UE delay in receiving direction

Description

TR, formally defined as 'UE delay in receiving direction,' is a fundamental Quality of Service (QoS) performance metric standardized across numerous 3GPP technical specifications. It quantifies the packet transfer delay specifically in the downlink direction—from a network application server (or a reference point within the core network) to the User Equipment (UE). This delay is an end-to-end measurement, encompassing all processing, queuing, transmission, and propagation latencies incurred as a packet traverses the core network, the Radio Access Network (RAN), and the air interface before being successfully delivered to the UE's application layer. The measurement is typically defined for a specific QoS Flow or bearer, reflecting the performance experienced by a particular service data stream.

The measurement methodology for TR is carefully defined to ensure consistency. It involves time-stamping packets at a defined measurement point, often at the ingress of the core network (e.g., at the User Plane Function - UPF) or at a service endpoint. A corresponding time-stamp or acknowledgment is captured when the packet is successfully received and processed by the target application on the UE. The difference between these timestamps yields the TR value.

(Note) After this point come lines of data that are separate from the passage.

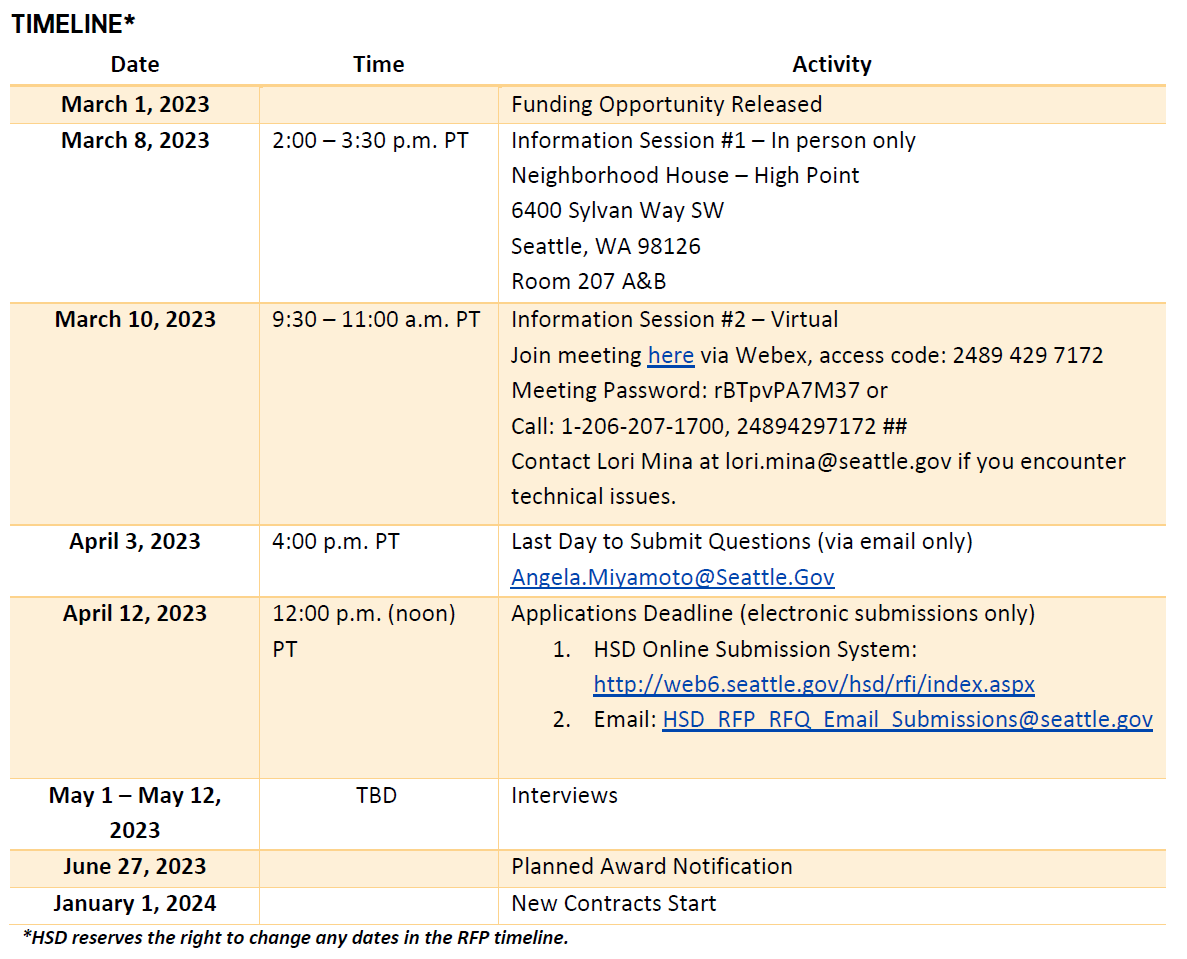Screen dimensions: 1187x959
Task: Click the HSD reserves the right footnote
Action: pyautogui.click(x=295, y=938)
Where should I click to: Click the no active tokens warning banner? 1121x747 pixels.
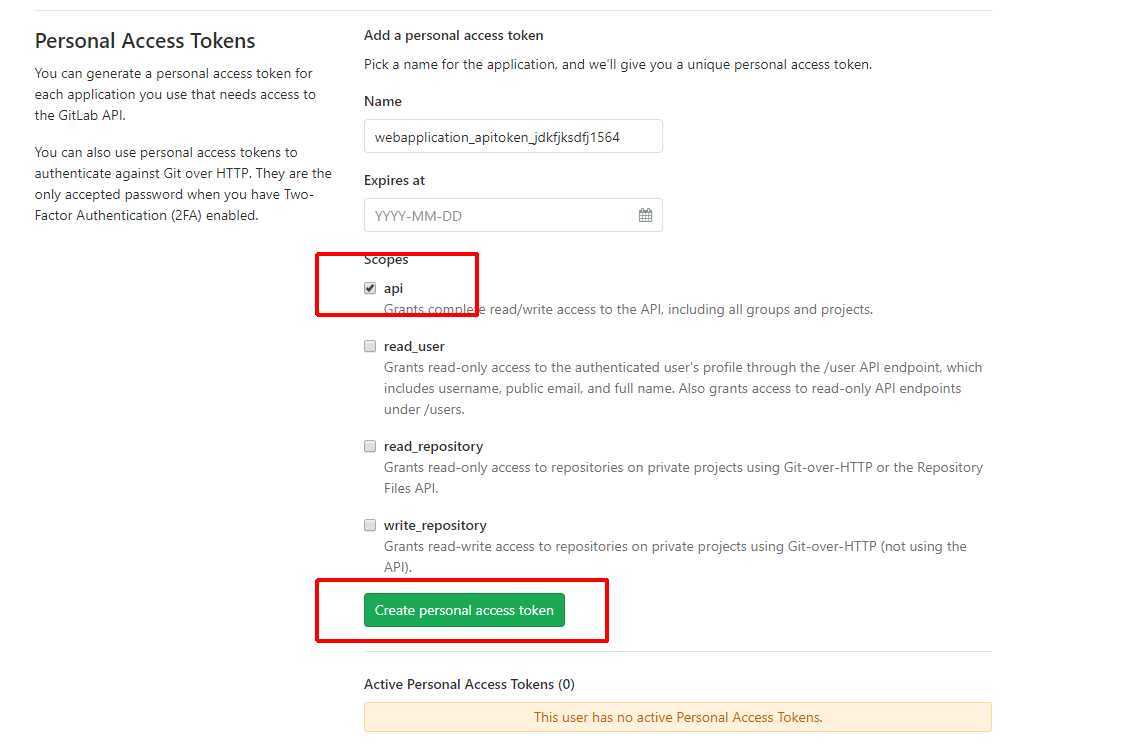tap(678, 717)
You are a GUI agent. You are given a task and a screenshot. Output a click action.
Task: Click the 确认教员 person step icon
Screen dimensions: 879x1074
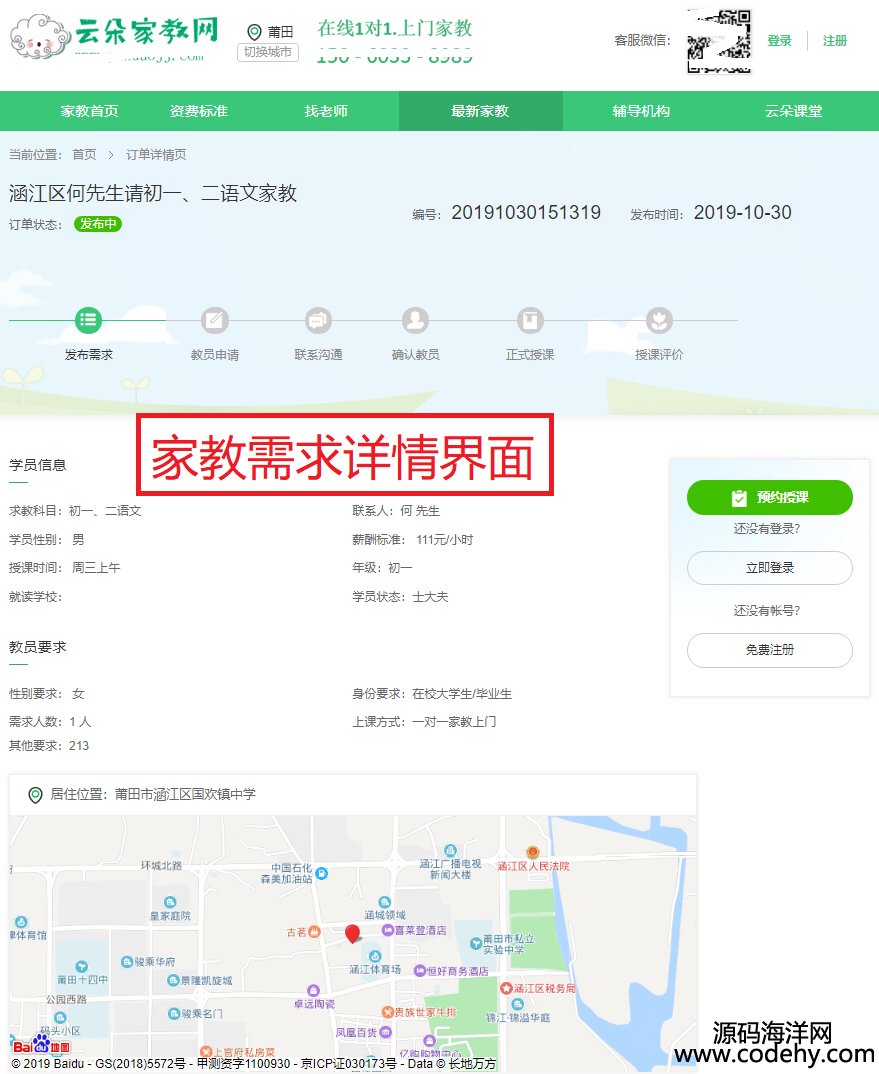tap(415, 320)
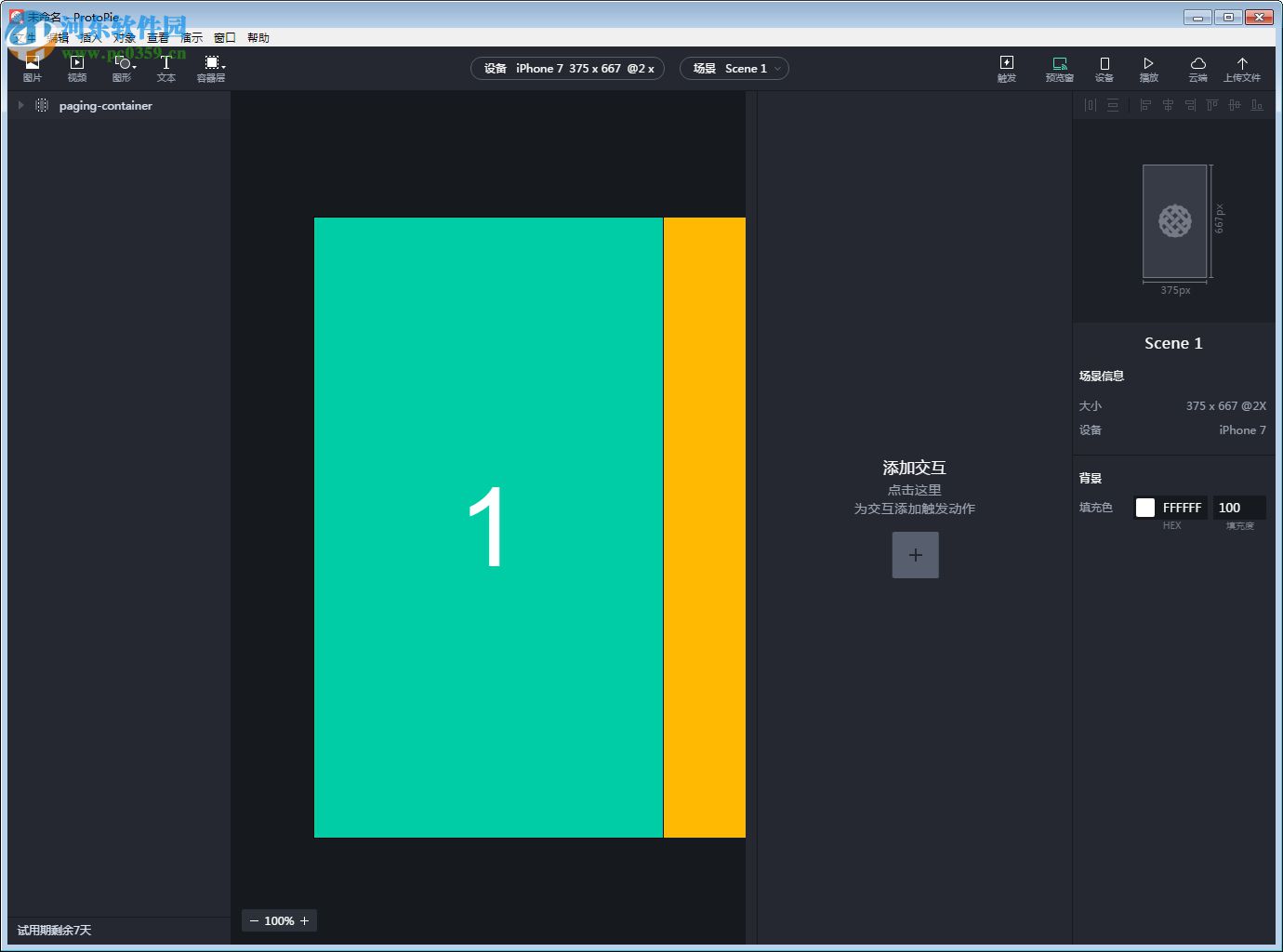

In practice, this is often measured statistically, reporting values like the 95th or 99th percentile delay to characterize the worst-case latency experienced by most packets, which is more relevant for service guarantees than average delay. The UE or network elements may collect these measurements and report them to management systems like the Network Data Analytics Function (NWDAF) or Operation, Administration, and Maintenance (OAM) systems for performance monitoring and assurance.

TR plays a central role in the 3GPP QoS architecture. It is directly linked to QoS Class Identifier (QCI) and 5G QoS Identifier (5QI) values, which define standardized packet forwarding behaviors. For example, a 5QI value for Ultra-Reliable Low-Latency Communication (URLLC) services will have a stringent associated TR requirement (e.g., a maximum of a few milliseconds). The network uses these requirements to make resource management decisions. The RAN scheduler, aware of the QoS profile of a bearer, can prioritize packets belonging to flows with tight TR constraints, granting them immediate radio resources, using shorter transmission time intervals (TTIs), or employing more robust modulation and coding schemes to reduce retransmissions. Thus, TR is not just a measurement but a service-level objective that drives real-time radio and network resource allocation to ensure user experience for delay-critical applications.

Purpose & Motivation

The concept and precise definition of UE delay in receiving direction (TR) have been integral to 3GPP standards since the early releases to address the fundamental challenge of managing and guaranteeing service quality in packet-switched networks. As cellular networks evolved from circuit-switched voice (where delay was inherently controlled) to all-IP networks carrying diverse services, a standardized way to quantify and specify delay became essential. Different applications have vastly different tolerance to latency; interactive voice and video require low delay, while email or file downloads are less sensitive. Without a standardized metric like TR, it would be impossible to define clear service level agreements (SLAs), design effective QoS mechanisms, or objectively compare network performance.

Its ongoing evolution through every 3GPP release underscores its critical importance. Each new generation of technology (3G, 4G, 5G) and new service category (e.g., MBB, MTC, URLLC) introduced more stringent and varied delay requirements. TR provides the common yardstick. For 4G LTE, it was key for defining QoS for Voice over LTE (VoLTE). For 5G, it is absolutely central to enabling mission-critical services like factory automation, remote surgery, and autonomous vehicle control, where millisecond-level delays are non-negotiable. The purpose of TR is thus to translate abstract service requirements ('low latency') into concrete, measurable technical parameters that can be engineered into the network architecture, used for performance validation, and enforced by QoS control mechanisms, ensuring the network can deliver on its promises for both existing and future latency-sensitive applications.